__Required work__:
Set down the lines that begin at the top of the records and end with the line containing "The width and", and drop every picture.

__Record excerpts__:
========================================================================

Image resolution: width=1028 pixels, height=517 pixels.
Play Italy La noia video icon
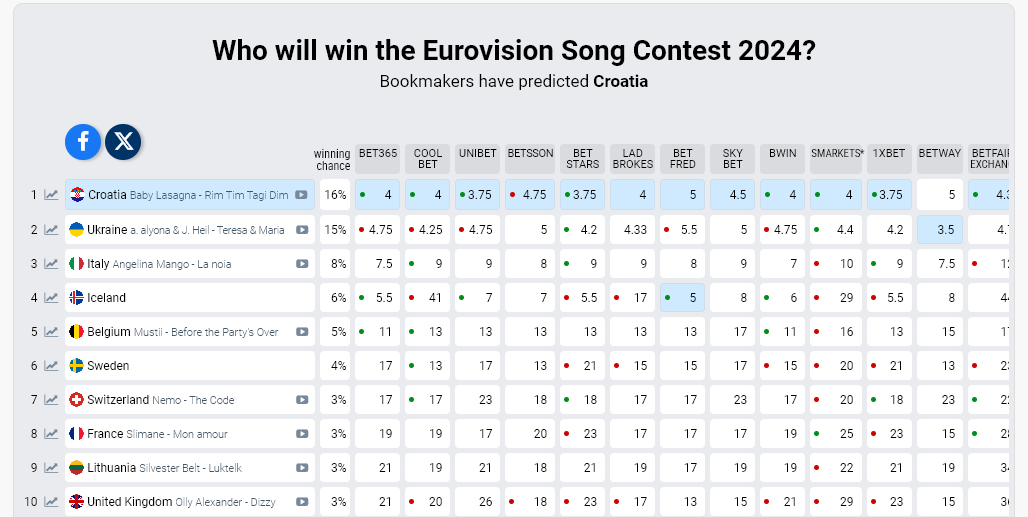(x=301, y=264)
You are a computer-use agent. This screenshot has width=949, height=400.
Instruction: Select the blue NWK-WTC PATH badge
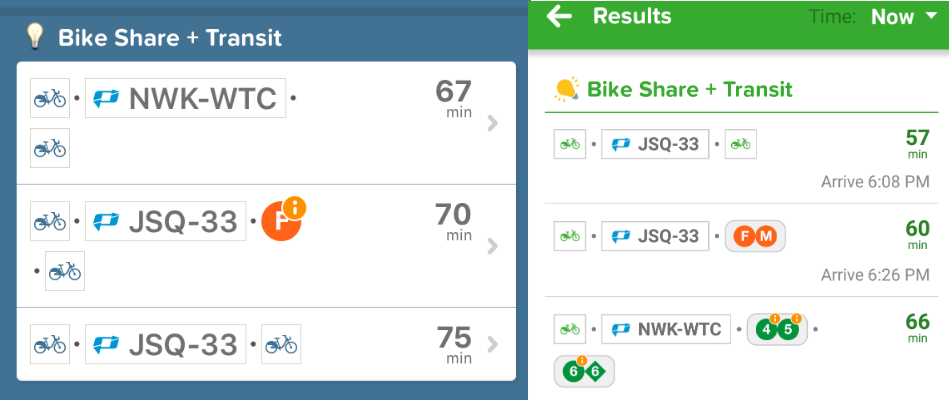[185, 98]
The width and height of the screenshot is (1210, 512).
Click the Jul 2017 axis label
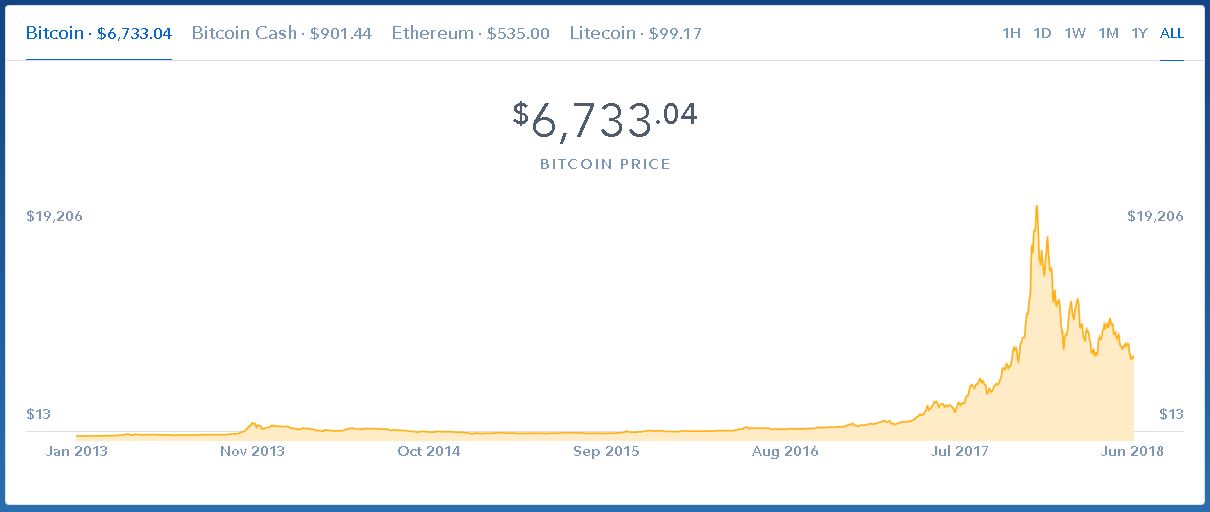click(959, 451)
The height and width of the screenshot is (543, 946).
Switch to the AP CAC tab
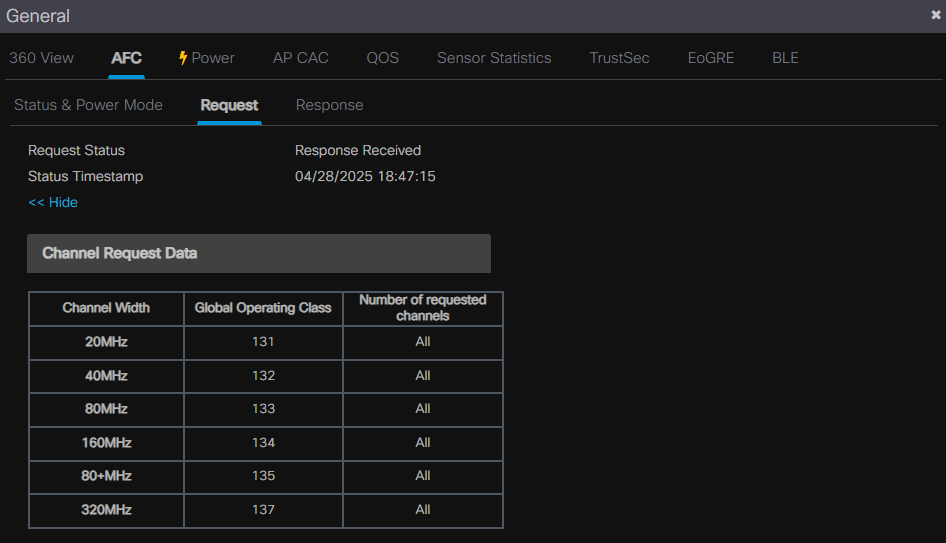pyautogui.click(x=300, y=58)
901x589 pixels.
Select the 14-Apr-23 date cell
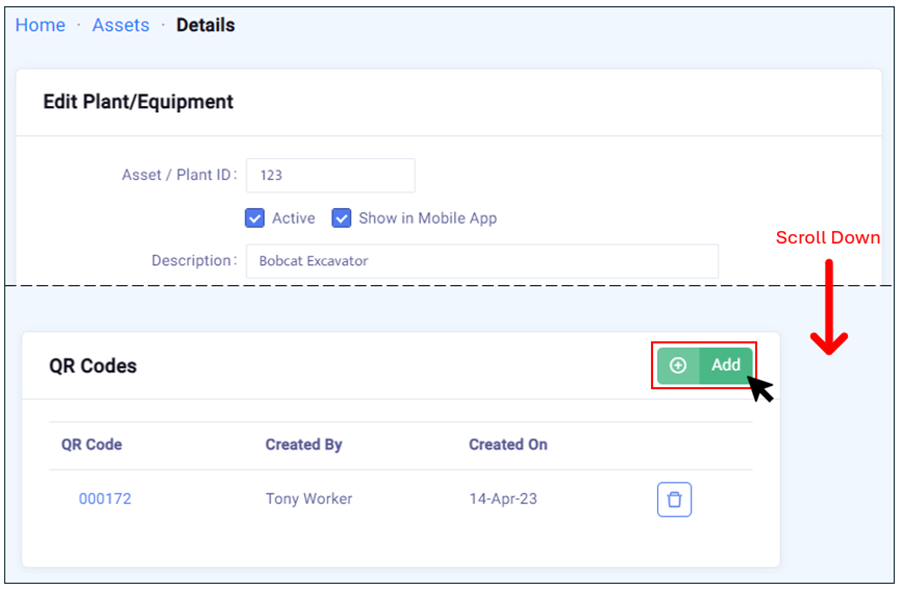pos(503,498)
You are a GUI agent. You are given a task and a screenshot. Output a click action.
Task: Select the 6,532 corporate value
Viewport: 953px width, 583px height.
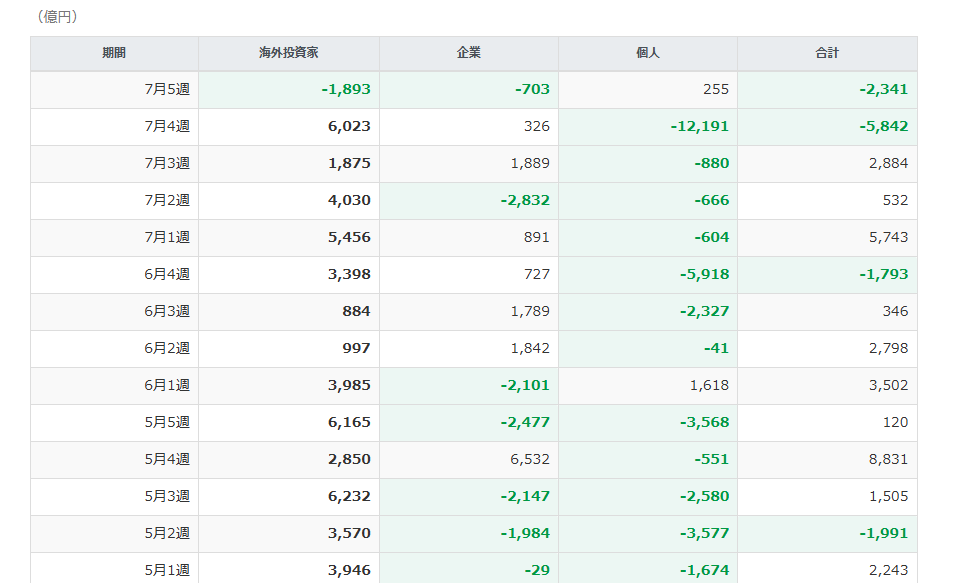click(x=530, y=460)
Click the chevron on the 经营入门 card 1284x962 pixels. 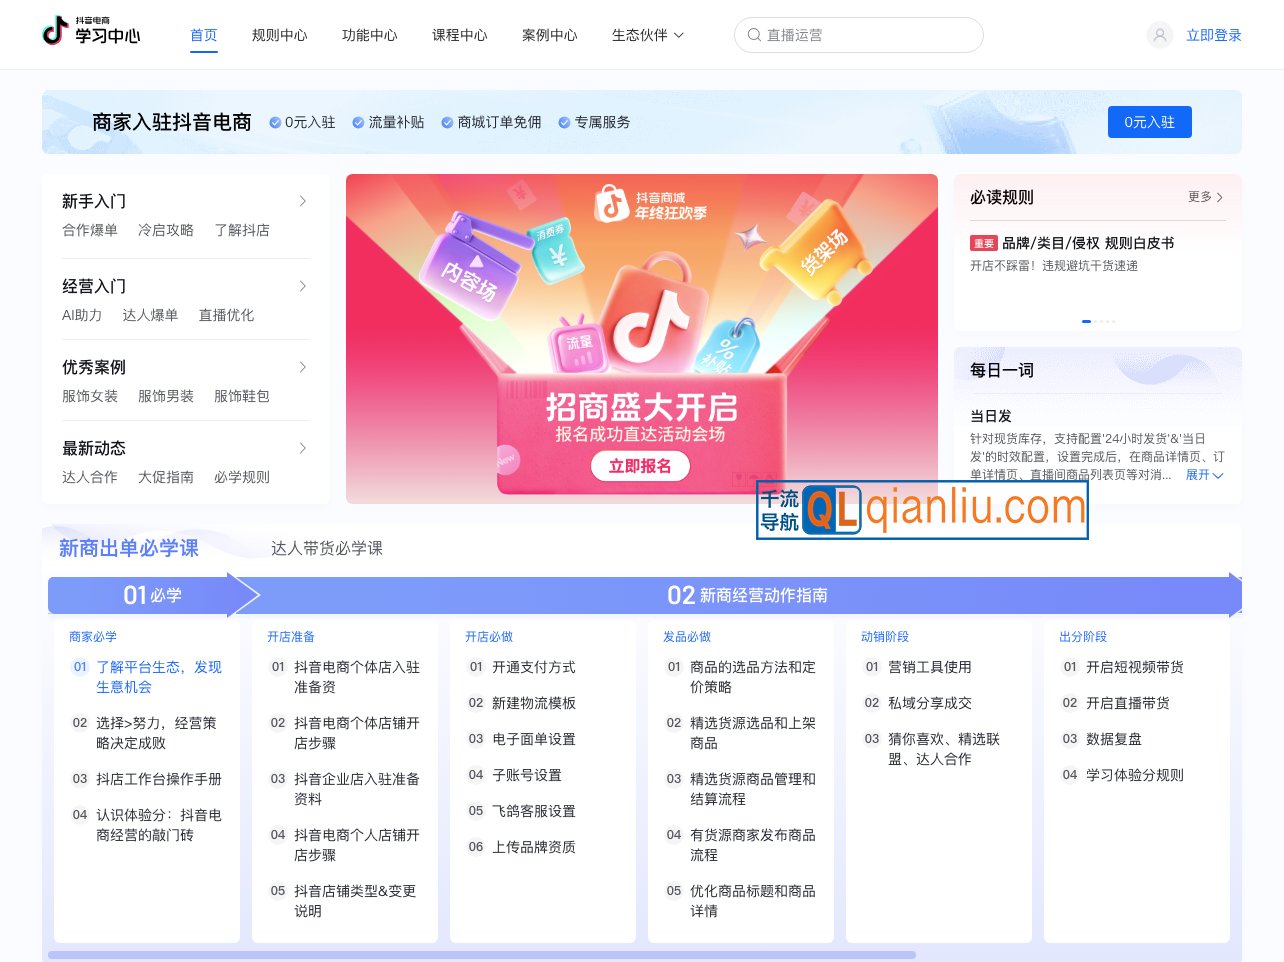(x=303, y=286)
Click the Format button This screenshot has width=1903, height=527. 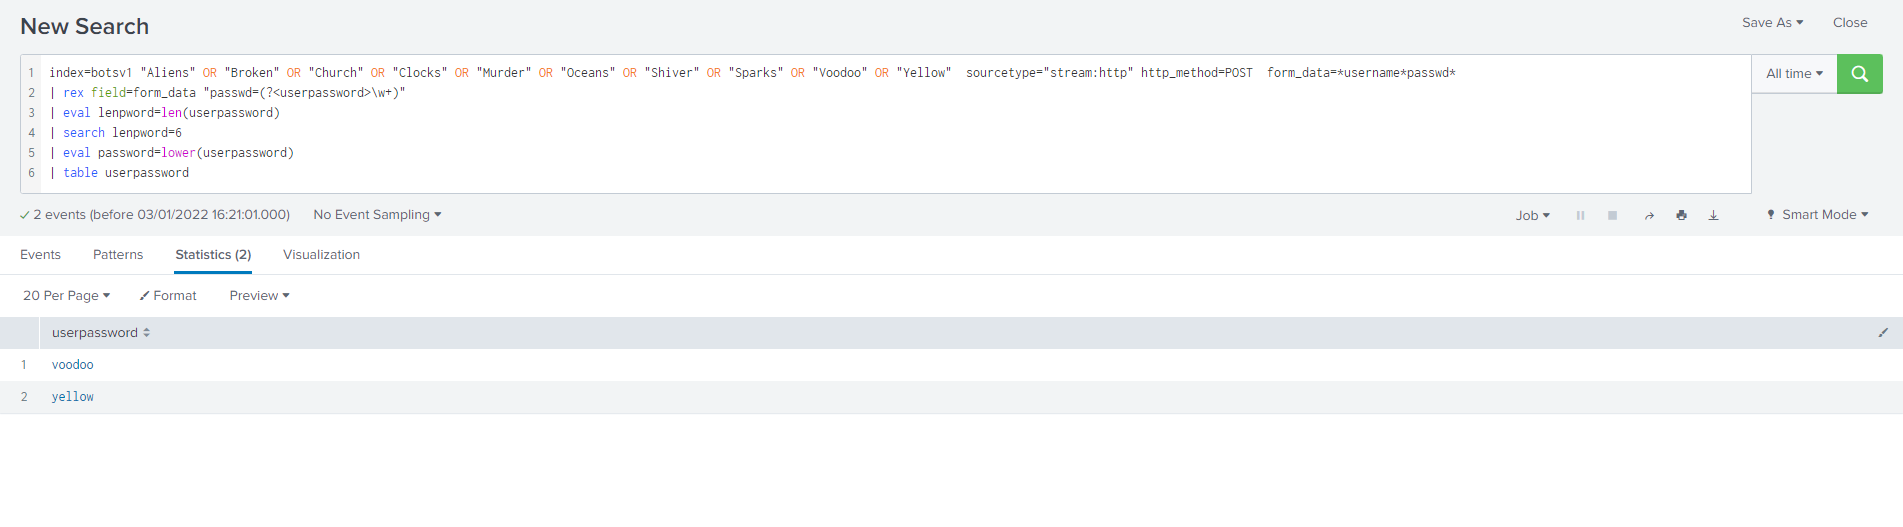168,296
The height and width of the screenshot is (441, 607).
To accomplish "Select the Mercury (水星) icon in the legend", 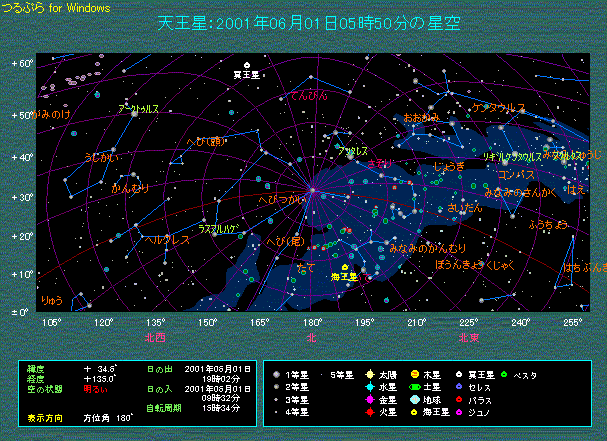I will click(369, 385).
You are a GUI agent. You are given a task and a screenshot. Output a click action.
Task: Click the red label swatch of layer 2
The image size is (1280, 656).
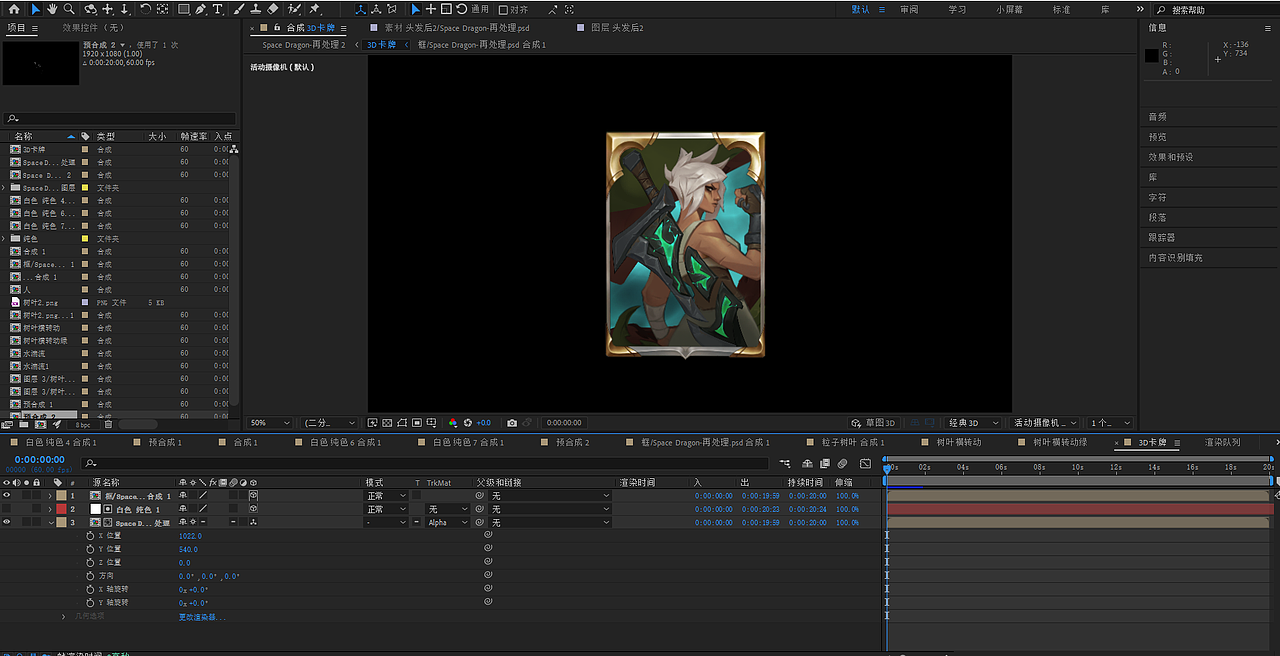click(61, 509)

========================================================================

__Solution__:
Image resolution: width=1028 pixels, height=517 pixels.
Play Italy La noia video icon
(x=301, y=264)
You are a computer-use agent. This screenshot has width=949, height=400.
Instruction: Select the blue NWK-WTC PATH badge
[185, 98]
The width and height of the screenshot is (1210, 512).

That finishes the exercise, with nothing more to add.